No more people than who need a true Windows machine, or a true Linux machine, or a true BeOS machine...
Oh, yeah. Same hardware for all of 'em.
Doppie1200: If you are really determined to get amiga back into everybodies homes you need to look into new markets. Markets where the product can offer something others don't.
Precisely what DE/AA is supposed to offer, though Amiga is not doing anything impressive with it, and Hyperion is still living in 1990.
Noster: The Amiga is much easier to program than a Win#*%&§$ machine. I could do anything on an Amiga, no restrictions by the OS.
I'm not sure Windows is really that restrictive. It's just that it doesn't have a lot of toolkits built-in, and the ones that are there just plain suck.
Noster: Why do everything has to be changed in the IT-world, even the already perfect running things?
I believe people call it "innovation." I wish more people realized that innovation is simply change, and not always progress. The world needs less innovation and more intuition.
NewEgg has redesigned their site, too. It looks terrible and is a pain to navigate, now.
Noster: Thought about big endian <-> little endian?
A non-issue in most cases except emulation if you've designed your tools correctly, much like different texture formats and color spaces, different signing of audio streams, etc.
Noster: Every Linux-program respects this problem and uses according macros to read and write words and longwords (some doesn't do and that ones are hard to port).
Yeah, I forget that.
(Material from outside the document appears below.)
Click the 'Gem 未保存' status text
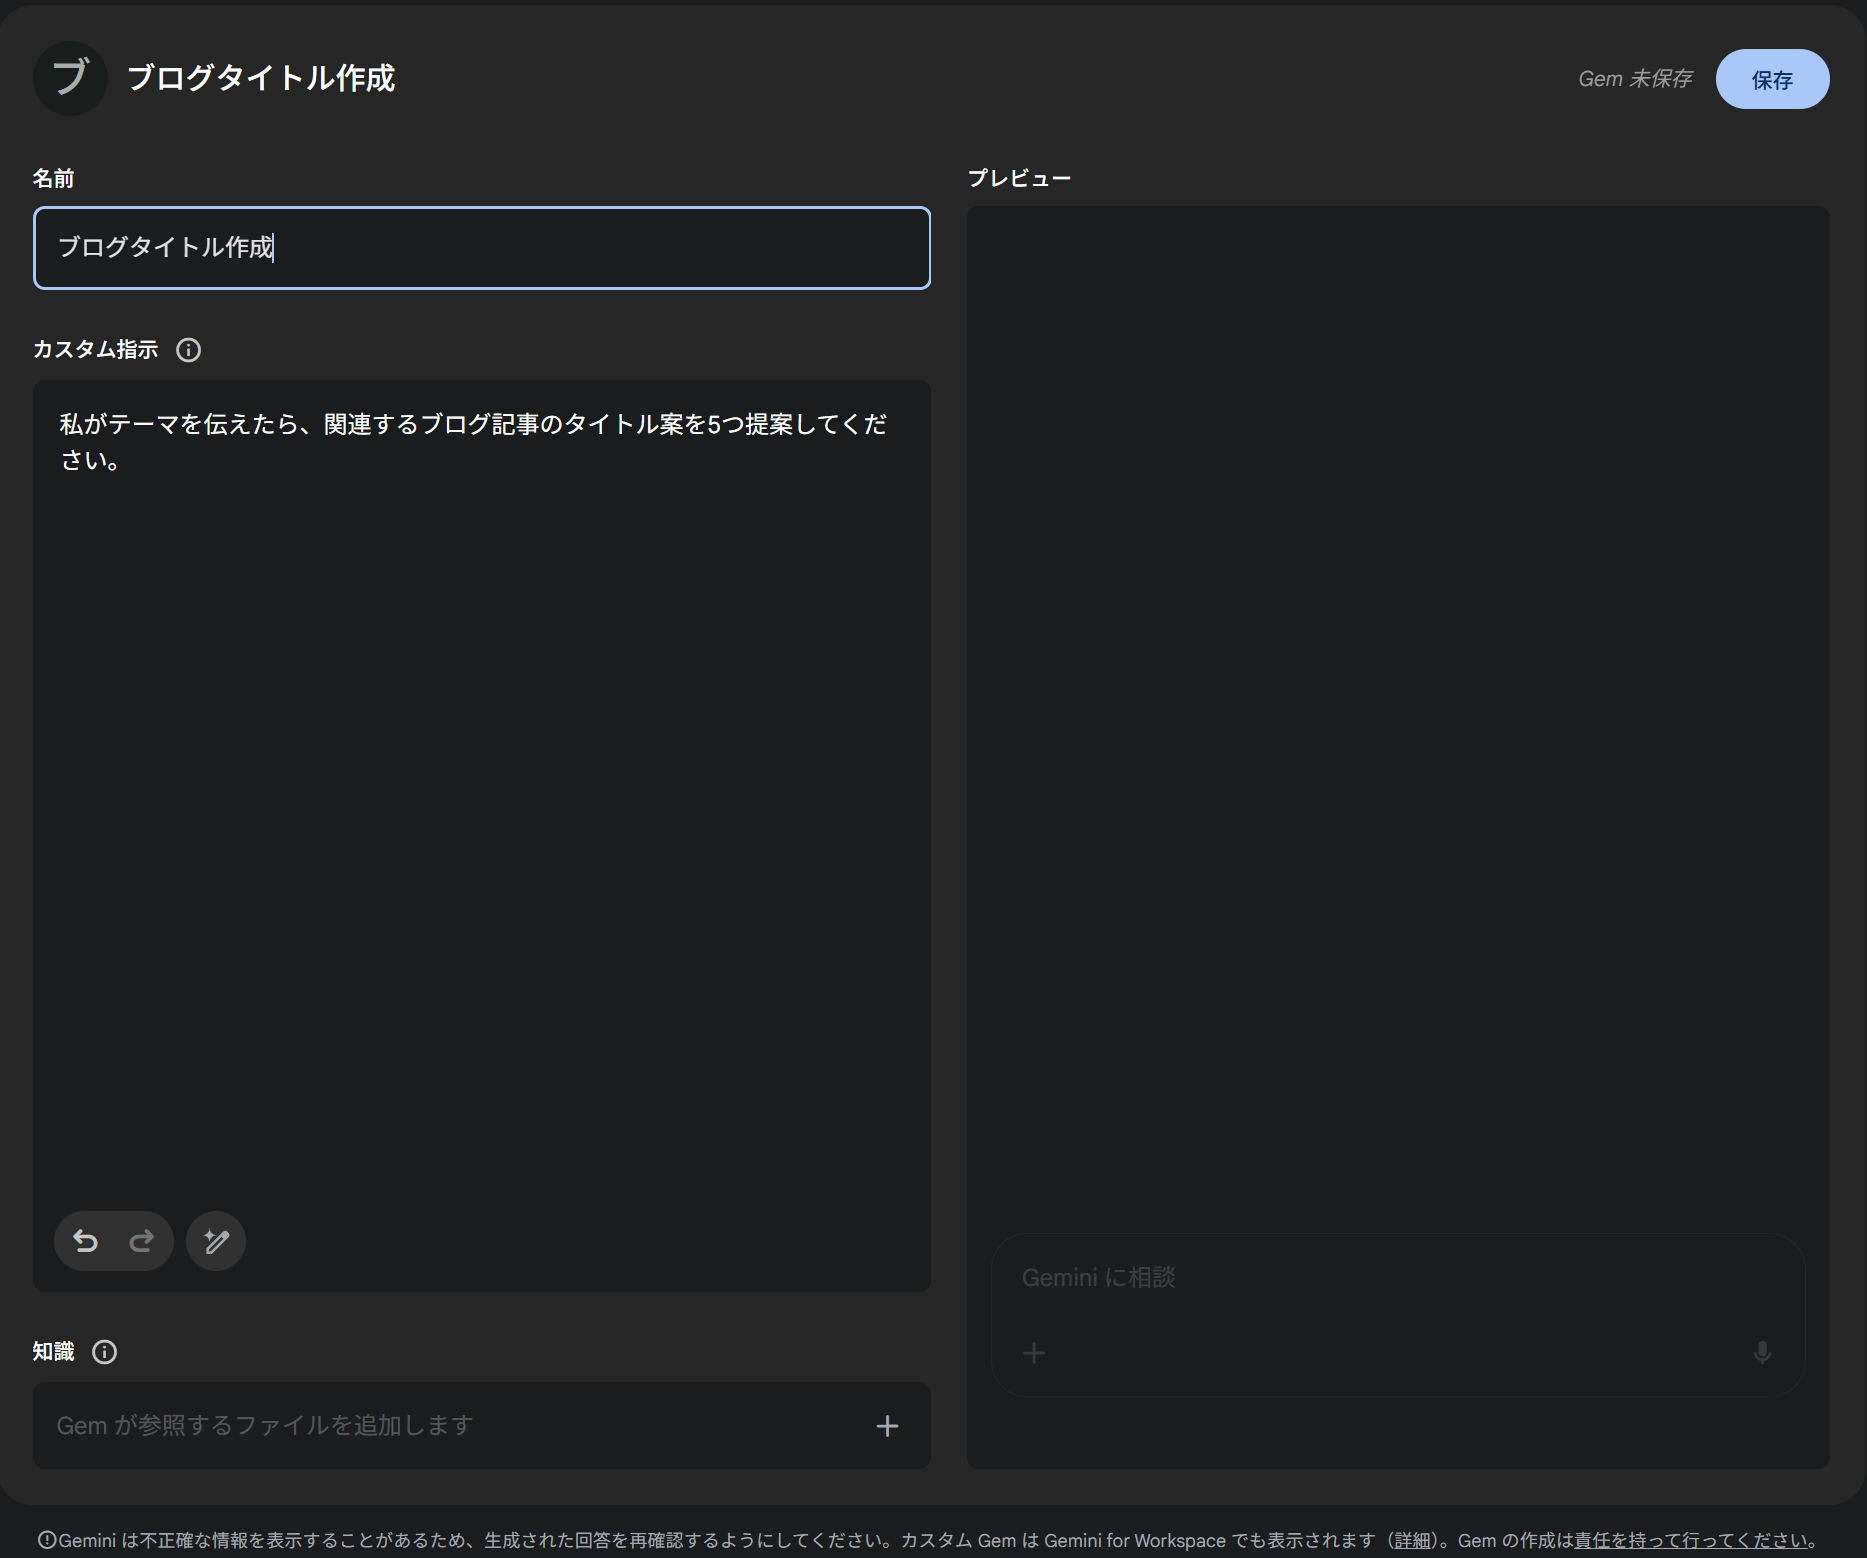Screen dimensions: 1867x1558 1634,79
That's one of the many problems with updating an old platform, and why it's so important to have a great set of tools built into your OS.
I wonder if Hyperion is bothering to add this kind of abstration into OS4, or if they're only coding for the limits of PPC.
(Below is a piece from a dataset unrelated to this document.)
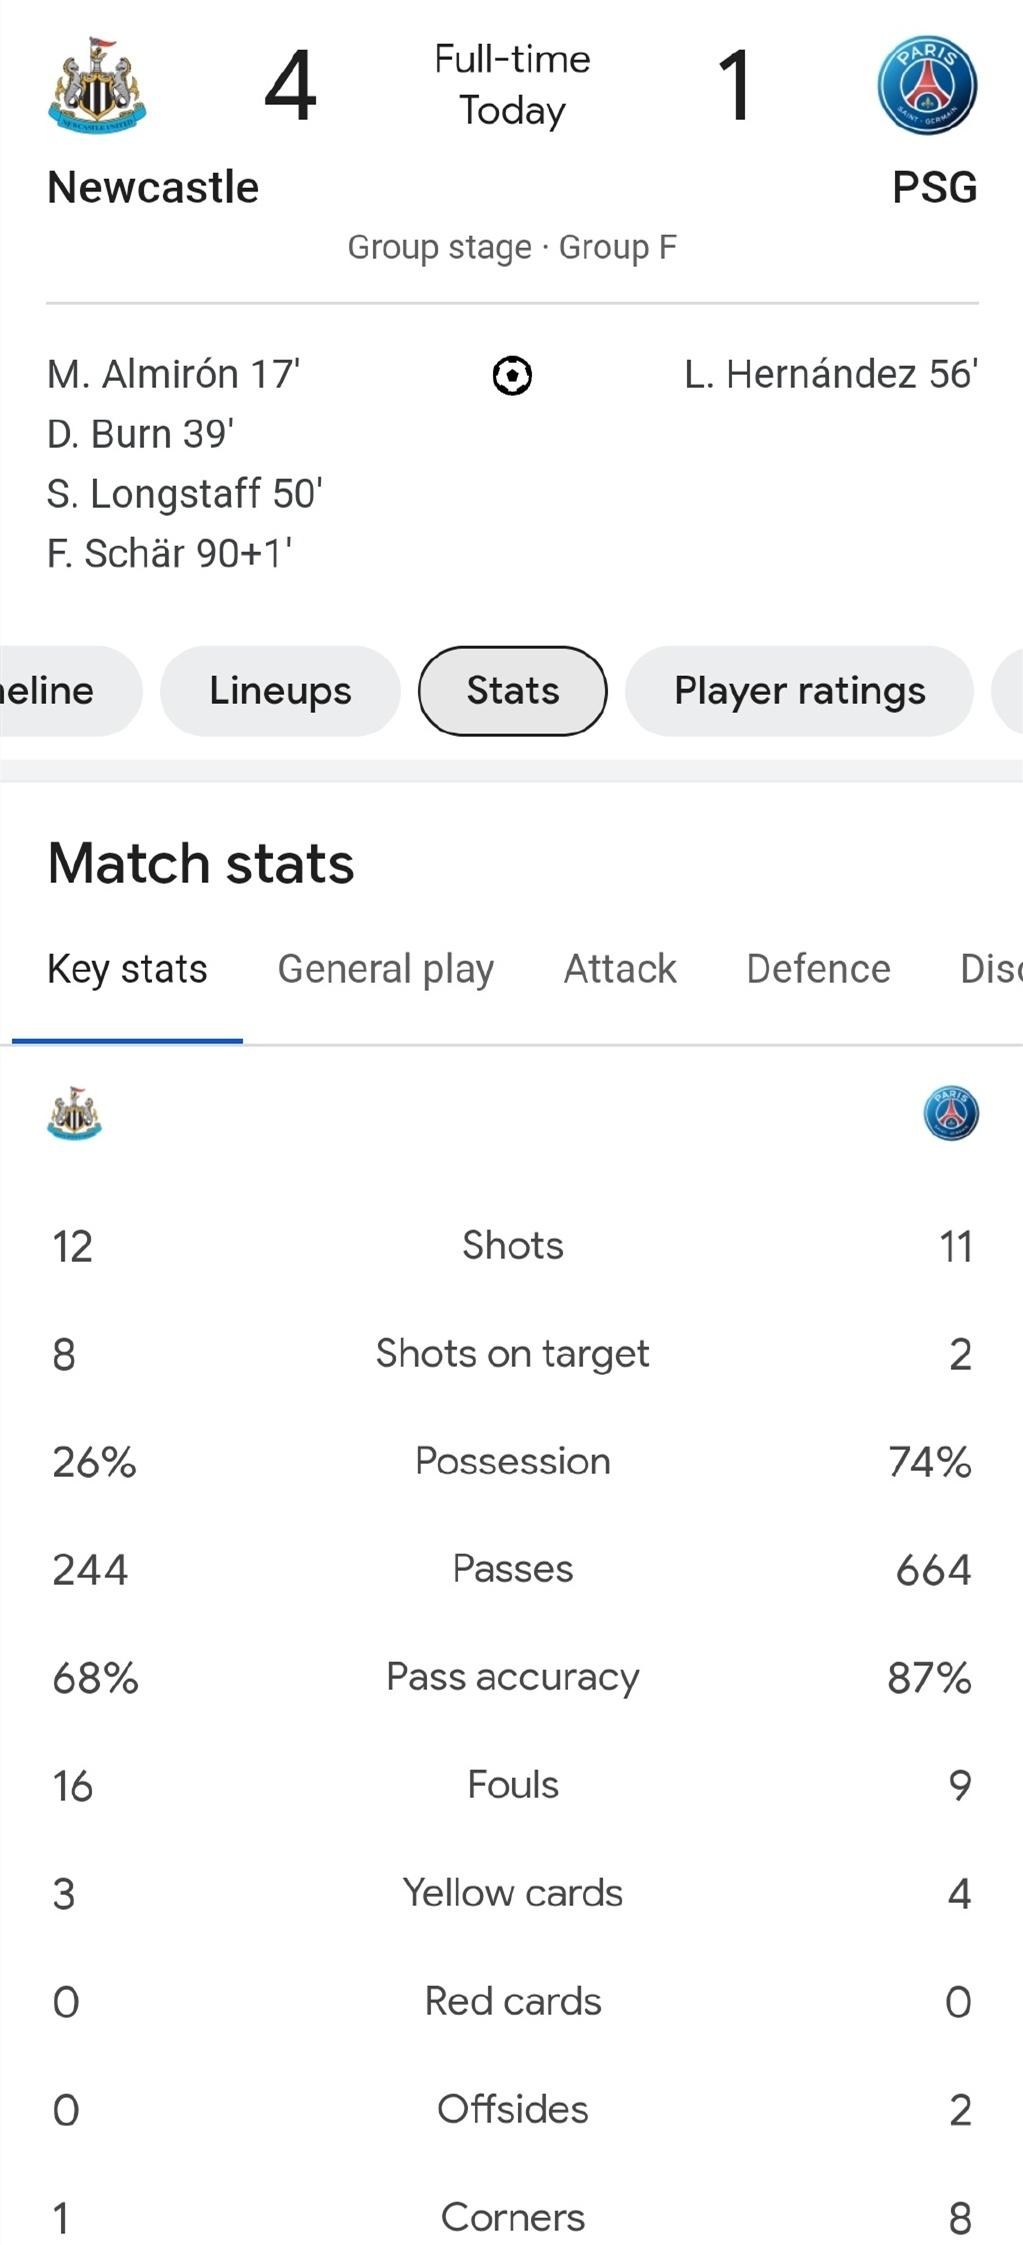Image resolution: width=1023 pixels, height=2245 pixels.
Task: Open Player ratings tab
Action: point(799,691)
Amigamia: Why would I spend $700 $800 just for a motherboard and an OS, which is still in pre-release stage, with a future that is still cloudy due to lack of future development plan, when I can have a PC and I can install windows or Linux, or BSD, or many more OSes out there?
At those prices, even the lack of performance is irrelevant. It's just too costly to deal with proprietary hardware until a company gets on its feet.
It certainly prevented me from getting OS4. I'd love to spend $150 on OS4 or swap the motherboard on my Linux box for a hundred bucks to run OS4. I'm not paying upwards of $500 freakin' bucks for a Mac Mini, let alone an updated Amiga that can't even read my old A1200 floppies!
Ironic, isn't it? The AmigaOne is more expensive than the A500 and A1200, the machines that made the Amiga popular, yet A1 isn't even a complete system!
Amigamia: My point here is GET REAL People and if you still attached to the past and keep remembering about old times on Amiga 500 playing games with 512K or RAM, GET OVER IT!!
Open your mind and explore the new possibilities with current and more advanced hardware, which can still be affordable to everyone.
End-users like yourself are much more realistic than hobby fanatics. :-)
Personally, I would have liked to see AmigaOS running on the QNX core. Modern OSes provide a much better base for making a new computer. Apple realized that a while ago (which was quite a shock to the world), but nobody else seems to have learned their lesson.
SryTran: They could have done what AROS did and start from scratch on x86, but that would've taken much more time. How many here can tell me that they have a working, stand-alone (i.e. no Linux) AROS x86 box that contains the functionality of AOS 4.0?
I don't buy that argument.
SO much in OS3 had to be rewritten and a HAL had to be developed from scratch, that getting the OS up and running wouldn't have been a big deal. Stifling the hardware to run old PPC apps seems a bit odd, especially since many of those apps are PPC accelerated, but will still work on 68K (except the games, of course).
Nobody planned a future for AmigaOne and OS4. It's all just a hobby that will continue to wither until a few dozen old farts are still huddling around their 600Mhz machines, complaining that Microsoft still owns more than 90% of the market. Gee, I wonder why?